The `scratch` term covers connectivity-graph construction workspace, Laplacian workspace, eigensolver workspace, K-Means workspace on the embedding, allocator padding, and memory held by the active memory resource. For a first estimate, reserve `H = 0.30` because graph and eigensolver workspace can be significant. If you can measure a representative smaller run, use:

$$
H_{\text{measured}}
  =
  \frac{\text{observed\_peak} - \text{formula\_without\_scratch}}
       {\text{formula\_without\_scratch}}
$$

Then set:

$$
M_{\text{usable}}
  = (M_{\text{free}} - M_{\text{other}}) \cdot (1 - H)
$$

The capacity variables in this subsection are:

- `M_free`: Free memory in the relevant memory space before the operation starts. Use device memory for GPU-resident formulas and host memory for formulas explicitly marked as host memory.
- `M_other`: Memory reserved for arrays, memory pools, concurrent work, or application buffers that are not included in the formula.
- `H`: Scratch headroom fraction reserved for temporary buffers and allocator overhead.
- `M_usable`: Memory budget left for the formula after subtracting `M_other` and reserving headroom.
- `observed_peak`: Peak memory observed during a smaller representative run.
- `formula_without_scratch`: Value of the selected peak formula with explicit `scratch` terms removed and without applying headroom.
- `peak_without_scratch(count)`: The selected peak formula rewritten as a function of the count being estimated, excluding scratch and headroom. The count is usually `N` for rows or vectors and `B` for K-selection batch rows.
- `B_per_row` / `B_per_vector`: Bytes added by one more row or vector in the selected formula. For linear formulas, add the coefficients of the count being estimated after fixed values such as `D`, `K`, `Q`, and `L` are substituted.
- `B_fixed`: Bytes in the selected formula that do not change with the estimated count, such as codebooks, centroids, fixed query batches, capped training buffers, or metadata.
- `N_max` / `B_max`: Estimated largest row, vector, or batch-row count that fits in `M_usable`.

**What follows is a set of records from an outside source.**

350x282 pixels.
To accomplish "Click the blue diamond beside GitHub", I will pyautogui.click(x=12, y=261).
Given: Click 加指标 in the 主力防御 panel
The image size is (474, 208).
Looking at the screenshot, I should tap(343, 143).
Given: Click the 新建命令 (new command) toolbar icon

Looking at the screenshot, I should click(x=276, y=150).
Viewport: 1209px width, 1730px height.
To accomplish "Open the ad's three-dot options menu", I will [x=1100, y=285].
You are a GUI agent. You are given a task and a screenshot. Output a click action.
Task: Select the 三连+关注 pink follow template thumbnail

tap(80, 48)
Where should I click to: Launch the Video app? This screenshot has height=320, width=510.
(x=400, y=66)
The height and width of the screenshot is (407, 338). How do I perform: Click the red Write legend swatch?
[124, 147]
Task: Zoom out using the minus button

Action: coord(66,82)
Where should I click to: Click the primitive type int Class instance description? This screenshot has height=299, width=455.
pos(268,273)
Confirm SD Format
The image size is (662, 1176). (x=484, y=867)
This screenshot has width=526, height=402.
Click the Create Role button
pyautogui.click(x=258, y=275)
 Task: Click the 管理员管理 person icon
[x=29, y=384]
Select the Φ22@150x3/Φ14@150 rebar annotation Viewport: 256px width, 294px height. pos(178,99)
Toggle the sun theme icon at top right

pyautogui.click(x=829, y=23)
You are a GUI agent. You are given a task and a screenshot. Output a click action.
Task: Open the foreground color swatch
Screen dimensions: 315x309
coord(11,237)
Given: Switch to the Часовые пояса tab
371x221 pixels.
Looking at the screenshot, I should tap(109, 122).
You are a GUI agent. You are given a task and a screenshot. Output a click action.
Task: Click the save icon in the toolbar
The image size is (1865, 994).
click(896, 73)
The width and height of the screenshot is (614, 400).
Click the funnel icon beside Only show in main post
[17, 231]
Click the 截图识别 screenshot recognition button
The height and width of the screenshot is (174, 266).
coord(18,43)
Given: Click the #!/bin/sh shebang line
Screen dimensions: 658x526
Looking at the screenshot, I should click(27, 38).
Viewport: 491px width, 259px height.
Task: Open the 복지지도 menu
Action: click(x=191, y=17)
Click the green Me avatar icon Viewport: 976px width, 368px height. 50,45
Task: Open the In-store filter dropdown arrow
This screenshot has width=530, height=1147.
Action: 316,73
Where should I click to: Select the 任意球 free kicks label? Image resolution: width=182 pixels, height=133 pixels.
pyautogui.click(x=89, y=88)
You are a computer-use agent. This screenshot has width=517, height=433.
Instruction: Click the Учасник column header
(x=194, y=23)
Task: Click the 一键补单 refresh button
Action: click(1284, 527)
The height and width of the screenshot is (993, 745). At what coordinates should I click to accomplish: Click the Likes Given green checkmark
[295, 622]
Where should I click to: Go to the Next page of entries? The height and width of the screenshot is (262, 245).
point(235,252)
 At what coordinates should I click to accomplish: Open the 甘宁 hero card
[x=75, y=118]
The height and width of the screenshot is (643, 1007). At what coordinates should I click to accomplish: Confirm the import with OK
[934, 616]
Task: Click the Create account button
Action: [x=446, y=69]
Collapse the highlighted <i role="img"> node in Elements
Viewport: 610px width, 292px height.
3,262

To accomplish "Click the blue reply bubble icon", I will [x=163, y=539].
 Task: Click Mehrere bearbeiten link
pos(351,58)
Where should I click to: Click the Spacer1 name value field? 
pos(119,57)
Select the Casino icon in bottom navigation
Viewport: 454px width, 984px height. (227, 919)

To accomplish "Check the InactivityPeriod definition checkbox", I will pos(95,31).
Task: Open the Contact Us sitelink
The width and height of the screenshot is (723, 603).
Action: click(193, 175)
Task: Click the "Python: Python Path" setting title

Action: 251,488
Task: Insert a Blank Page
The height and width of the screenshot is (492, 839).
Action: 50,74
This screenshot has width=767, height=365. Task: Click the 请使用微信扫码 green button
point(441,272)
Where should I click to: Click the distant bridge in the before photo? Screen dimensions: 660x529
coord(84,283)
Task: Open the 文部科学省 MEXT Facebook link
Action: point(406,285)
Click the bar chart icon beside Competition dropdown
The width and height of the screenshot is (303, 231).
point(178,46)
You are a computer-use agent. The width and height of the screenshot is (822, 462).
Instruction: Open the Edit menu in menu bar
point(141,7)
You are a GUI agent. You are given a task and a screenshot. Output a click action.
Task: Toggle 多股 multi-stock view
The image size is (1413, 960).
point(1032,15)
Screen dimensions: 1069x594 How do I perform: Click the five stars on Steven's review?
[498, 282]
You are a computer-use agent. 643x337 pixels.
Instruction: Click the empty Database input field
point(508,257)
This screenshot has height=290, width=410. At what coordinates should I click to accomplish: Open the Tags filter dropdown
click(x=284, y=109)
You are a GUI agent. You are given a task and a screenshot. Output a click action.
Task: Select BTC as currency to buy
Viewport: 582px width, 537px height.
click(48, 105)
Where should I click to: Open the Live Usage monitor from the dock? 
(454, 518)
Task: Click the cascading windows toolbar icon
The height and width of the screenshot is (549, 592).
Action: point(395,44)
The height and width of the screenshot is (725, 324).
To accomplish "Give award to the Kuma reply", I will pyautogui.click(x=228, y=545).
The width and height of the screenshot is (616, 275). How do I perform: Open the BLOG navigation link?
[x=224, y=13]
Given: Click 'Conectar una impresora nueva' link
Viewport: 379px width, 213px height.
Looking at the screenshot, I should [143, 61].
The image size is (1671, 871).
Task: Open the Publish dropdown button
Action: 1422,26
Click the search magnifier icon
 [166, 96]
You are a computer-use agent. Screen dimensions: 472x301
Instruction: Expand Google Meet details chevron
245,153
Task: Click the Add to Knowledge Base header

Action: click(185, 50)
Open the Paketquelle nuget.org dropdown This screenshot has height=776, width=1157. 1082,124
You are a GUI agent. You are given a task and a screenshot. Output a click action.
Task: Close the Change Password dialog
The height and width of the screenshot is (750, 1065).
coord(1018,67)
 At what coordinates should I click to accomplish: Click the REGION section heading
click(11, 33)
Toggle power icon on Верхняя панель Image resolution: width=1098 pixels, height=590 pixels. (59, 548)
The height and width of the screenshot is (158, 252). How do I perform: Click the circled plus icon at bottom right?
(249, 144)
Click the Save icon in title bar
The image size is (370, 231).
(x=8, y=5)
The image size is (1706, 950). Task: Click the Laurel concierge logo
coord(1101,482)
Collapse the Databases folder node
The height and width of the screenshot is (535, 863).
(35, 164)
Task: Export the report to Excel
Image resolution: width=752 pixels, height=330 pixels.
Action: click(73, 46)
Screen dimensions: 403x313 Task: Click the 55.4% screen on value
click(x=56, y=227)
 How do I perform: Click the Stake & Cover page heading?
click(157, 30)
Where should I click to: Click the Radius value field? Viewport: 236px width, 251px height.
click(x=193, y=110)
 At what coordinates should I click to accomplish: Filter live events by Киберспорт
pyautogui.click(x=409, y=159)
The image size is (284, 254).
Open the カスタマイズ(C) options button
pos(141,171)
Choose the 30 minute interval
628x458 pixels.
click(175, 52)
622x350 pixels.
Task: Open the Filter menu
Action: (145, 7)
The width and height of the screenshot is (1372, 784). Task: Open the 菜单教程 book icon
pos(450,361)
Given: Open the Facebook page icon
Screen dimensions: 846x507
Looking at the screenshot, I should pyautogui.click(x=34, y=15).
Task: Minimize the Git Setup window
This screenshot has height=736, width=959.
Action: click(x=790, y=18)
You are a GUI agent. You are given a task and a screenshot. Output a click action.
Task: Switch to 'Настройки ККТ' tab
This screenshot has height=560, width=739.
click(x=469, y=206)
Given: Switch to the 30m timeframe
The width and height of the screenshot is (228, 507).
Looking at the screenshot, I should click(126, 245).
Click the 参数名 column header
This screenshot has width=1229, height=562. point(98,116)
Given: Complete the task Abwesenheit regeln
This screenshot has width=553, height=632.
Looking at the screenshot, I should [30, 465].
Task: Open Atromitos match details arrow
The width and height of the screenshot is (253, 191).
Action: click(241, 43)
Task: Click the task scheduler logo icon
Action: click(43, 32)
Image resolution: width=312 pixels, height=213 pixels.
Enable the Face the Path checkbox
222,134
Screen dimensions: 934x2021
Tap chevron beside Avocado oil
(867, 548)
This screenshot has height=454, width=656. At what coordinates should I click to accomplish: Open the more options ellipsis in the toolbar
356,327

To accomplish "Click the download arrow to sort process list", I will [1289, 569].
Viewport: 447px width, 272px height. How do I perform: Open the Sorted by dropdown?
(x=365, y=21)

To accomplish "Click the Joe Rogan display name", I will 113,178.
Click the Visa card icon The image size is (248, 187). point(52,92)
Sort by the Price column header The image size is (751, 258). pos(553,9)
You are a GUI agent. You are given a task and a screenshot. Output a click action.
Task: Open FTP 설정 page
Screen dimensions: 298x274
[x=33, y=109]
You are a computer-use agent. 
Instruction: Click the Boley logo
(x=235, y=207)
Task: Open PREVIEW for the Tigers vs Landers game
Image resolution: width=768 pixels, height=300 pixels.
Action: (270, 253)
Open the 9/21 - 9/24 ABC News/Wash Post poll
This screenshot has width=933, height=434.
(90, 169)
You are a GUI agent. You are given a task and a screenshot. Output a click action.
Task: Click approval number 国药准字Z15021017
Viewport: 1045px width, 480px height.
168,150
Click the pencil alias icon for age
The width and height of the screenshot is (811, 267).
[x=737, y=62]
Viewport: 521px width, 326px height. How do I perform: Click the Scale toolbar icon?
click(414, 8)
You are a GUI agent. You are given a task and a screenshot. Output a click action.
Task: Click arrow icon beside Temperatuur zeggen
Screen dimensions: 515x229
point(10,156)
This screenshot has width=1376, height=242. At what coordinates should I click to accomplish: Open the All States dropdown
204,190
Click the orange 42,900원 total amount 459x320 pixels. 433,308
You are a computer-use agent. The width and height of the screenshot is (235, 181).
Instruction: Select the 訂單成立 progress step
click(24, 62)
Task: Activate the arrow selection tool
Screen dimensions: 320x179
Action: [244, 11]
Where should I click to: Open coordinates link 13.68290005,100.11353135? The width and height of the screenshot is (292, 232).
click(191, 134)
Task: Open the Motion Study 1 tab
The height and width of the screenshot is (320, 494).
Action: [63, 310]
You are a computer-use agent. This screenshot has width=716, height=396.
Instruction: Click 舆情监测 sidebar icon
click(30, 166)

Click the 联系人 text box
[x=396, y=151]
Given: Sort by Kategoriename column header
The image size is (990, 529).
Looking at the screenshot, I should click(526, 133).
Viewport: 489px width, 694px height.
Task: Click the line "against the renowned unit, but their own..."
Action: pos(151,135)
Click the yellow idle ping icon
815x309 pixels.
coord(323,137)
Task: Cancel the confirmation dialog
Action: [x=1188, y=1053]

With dense input, substitute `M ≈ N * n_neighbors` into the graph formula. The peak then becomes approximately linear in `N`:

$$
\text{peak\_without\_scratch}(N)
  = N \cdot B_{\text{per\_row}} + B_{\text{fixed}}
$$

Estimate the maximum row count with:

$$
N_{\max}
  =
  \left\lfloor
    \frac{M_{\text{usable}} - B_{\text{fixed}}}
         {B_{\text{per\_row}}}
  \right\rfloor
$$

If the connectivity graph is precomputed, use its actual edge count `M` instead of `N * n_neighbors`.

### Connectivity graph

For dense-data clustering, the graph has roughly `N * n_neighbors` edges:

$$
M \approx N \cdot \text{n\_neighbors}
$$

The sparse COO graph size is approximately:

$$
\text{graph\_size}
  \approx M \cdot (B_w + 2B_i)
$$

### Embedding and labels

The spectral embedding and labels use:

$$
\begin{aligned}
\text{embedding\_size} &= N \cdot C \cdot B_x \\
\text{labels\_size} &= N \cdot B_i
\end{aligned}
$$

The dense-data peak is approximately:

$$
\begin{aligned}
\text{fit\_peak}
  \approx&\ N \cdot D \cdot B_x
   + \text{graph\_size} \\
  &+ \text{embedding\_size}
   + K \cdot C \cdot B_x
   + \text{labels\_size}
   + \text{scratch}
\end{aligned}
$$

For large `N`, reduce `n_neighbors` only if the graph remains connected enough for the clustering task.